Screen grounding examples
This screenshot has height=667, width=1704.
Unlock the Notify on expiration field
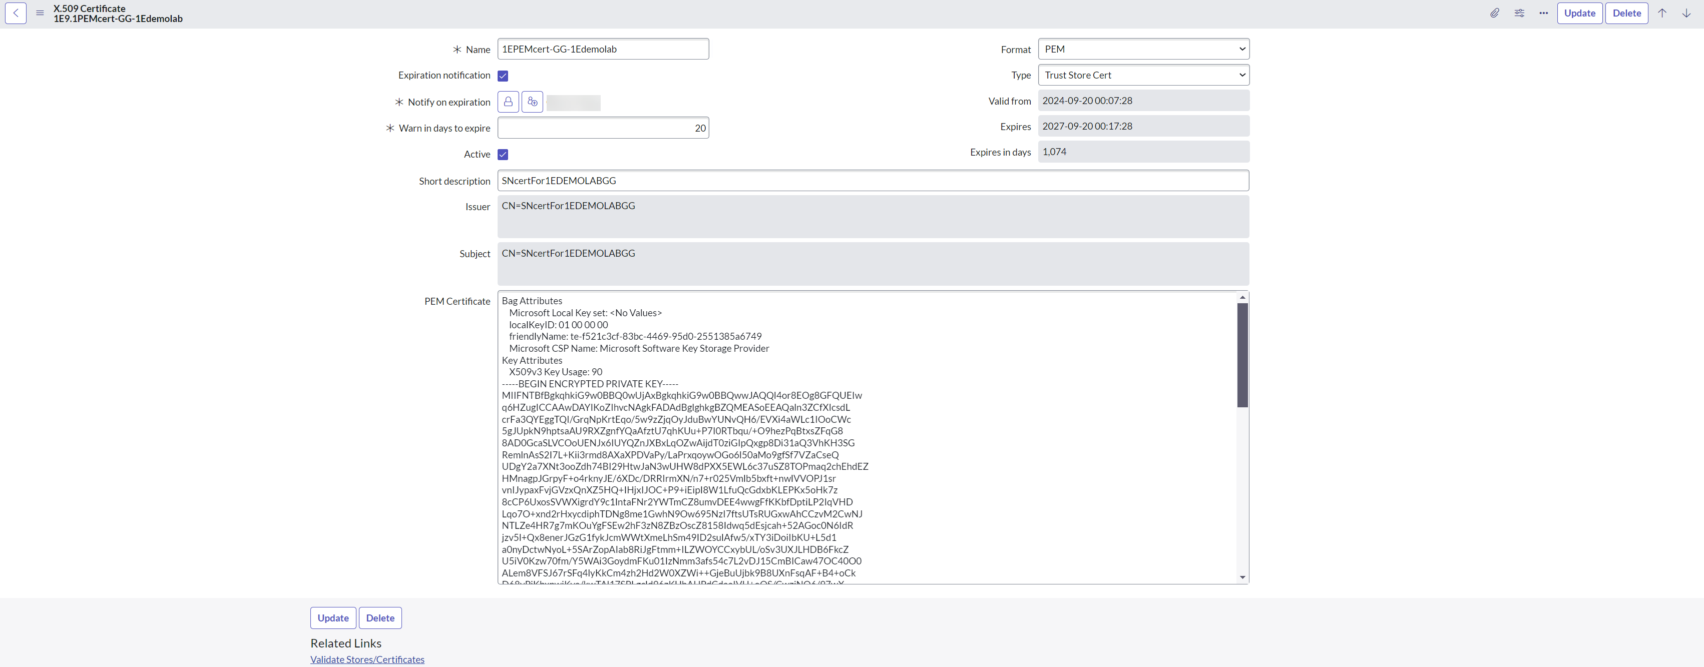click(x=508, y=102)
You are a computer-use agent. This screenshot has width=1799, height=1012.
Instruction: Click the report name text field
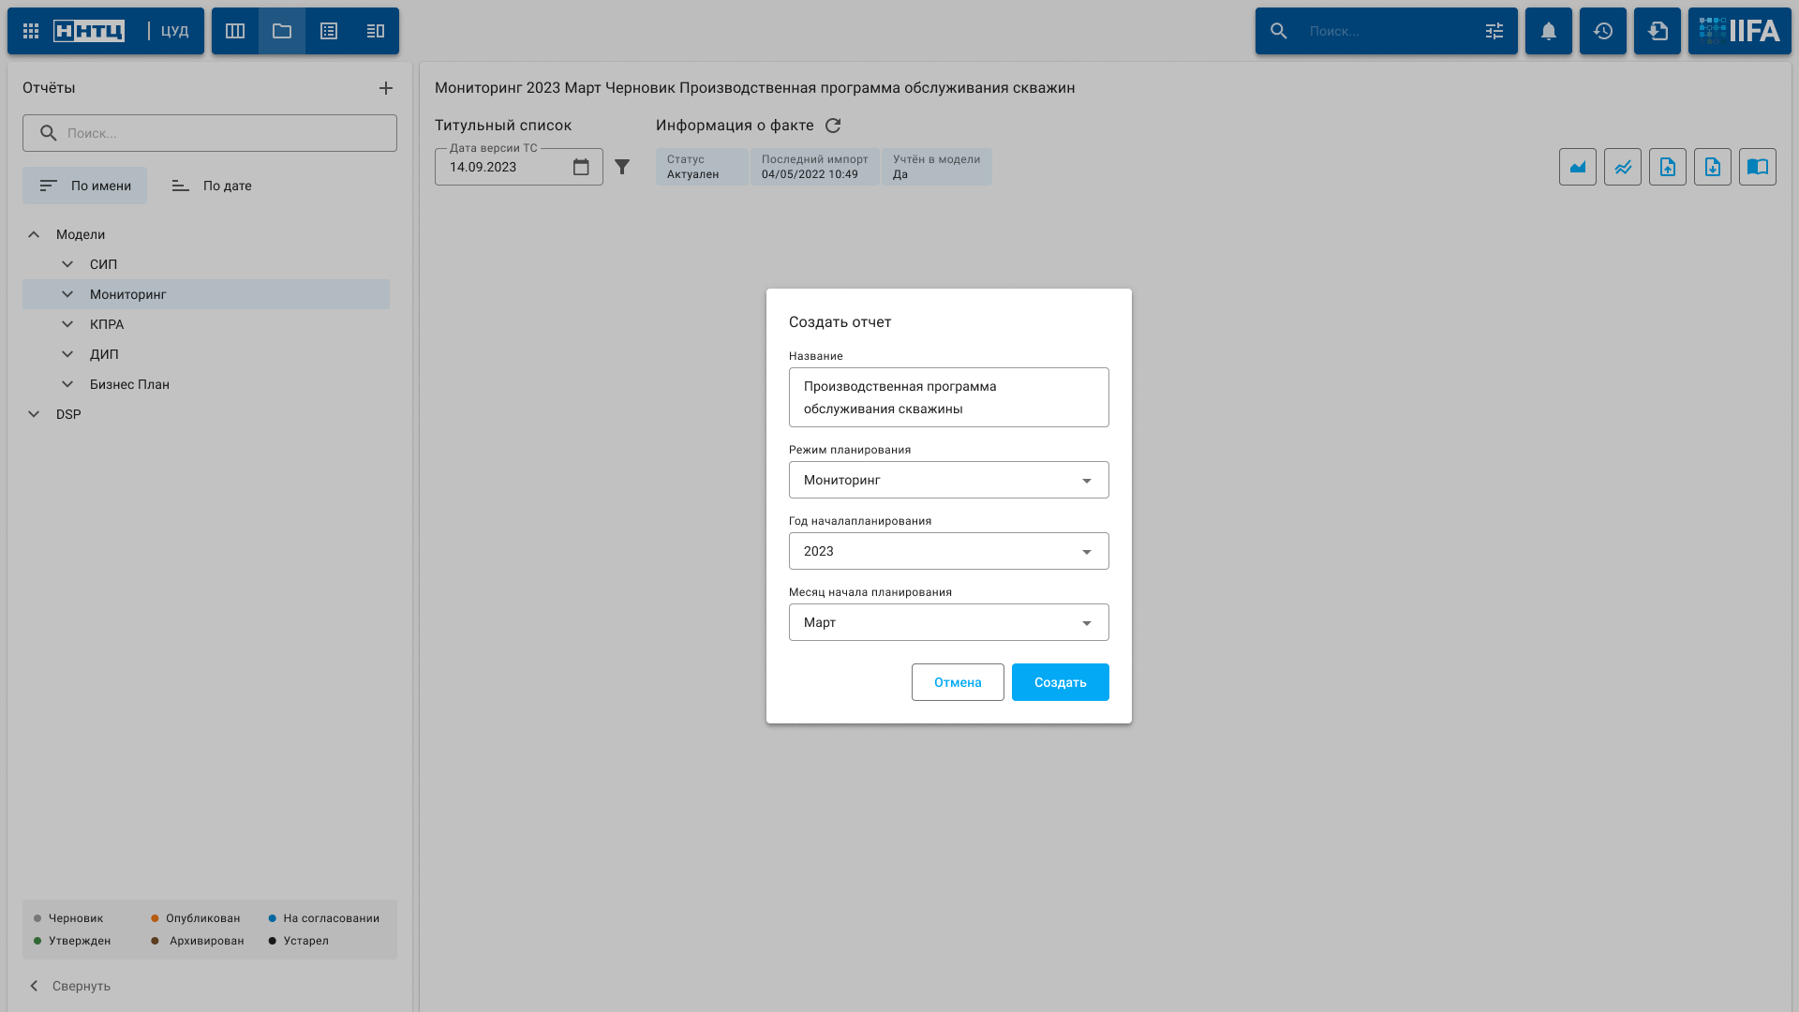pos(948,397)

→ EXERCISE DETAILS
Resize the answers in the items, starting at the line that has "You are a computer-use" and going through the end of the items: rewrite those lines, requests included, with each answer coordinate multiplied by 0.85 and rounded to a whole number (halves round up). Leave the pictures out.

→ RESULT FOR THIS TASK
You are a computer-use agent. This screenshot has width=1799, height=1012.
Instruction: Click the report name text field
pos(806,337)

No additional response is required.